** Provided entries **

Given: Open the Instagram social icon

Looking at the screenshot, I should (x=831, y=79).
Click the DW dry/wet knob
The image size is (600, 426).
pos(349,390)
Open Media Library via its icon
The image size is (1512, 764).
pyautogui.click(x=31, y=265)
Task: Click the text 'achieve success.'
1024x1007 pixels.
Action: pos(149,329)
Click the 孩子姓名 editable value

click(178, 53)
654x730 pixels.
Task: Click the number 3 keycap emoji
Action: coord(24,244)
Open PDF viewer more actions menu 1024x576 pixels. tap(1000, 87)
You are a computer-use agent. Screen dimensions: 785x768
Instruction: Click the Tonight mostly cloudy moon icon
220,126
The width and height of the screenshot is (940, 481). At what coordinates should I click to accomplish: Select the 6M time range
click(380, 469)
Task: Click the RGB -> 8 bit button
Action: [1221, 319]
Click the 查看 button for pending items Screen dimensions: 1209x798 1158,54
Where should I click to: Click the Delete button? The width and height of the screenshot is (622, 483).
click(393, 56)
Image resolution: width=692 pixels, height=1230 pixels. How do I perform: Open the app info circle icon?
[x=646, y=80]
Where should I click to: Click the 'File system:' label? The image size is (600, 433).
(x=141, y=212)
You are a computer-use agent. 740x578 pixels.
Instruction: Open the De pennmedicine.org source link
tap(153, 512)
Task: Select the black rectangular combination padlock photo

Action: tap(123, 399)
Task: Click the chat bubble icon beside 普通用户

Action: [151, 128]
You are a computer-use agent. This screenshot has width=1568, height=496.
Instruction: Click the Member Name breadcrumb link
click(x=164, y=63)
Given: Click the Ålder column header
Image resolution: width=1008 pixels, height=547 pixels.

** Required action **
Every line of the records containing the word "dimensions" must appear in the answer.

** Exercise result **
You are a computer-use agent. Screen dimensions: 785x768
Click the 查看 button for pending items Screen dimensions: 1209x798 1158,54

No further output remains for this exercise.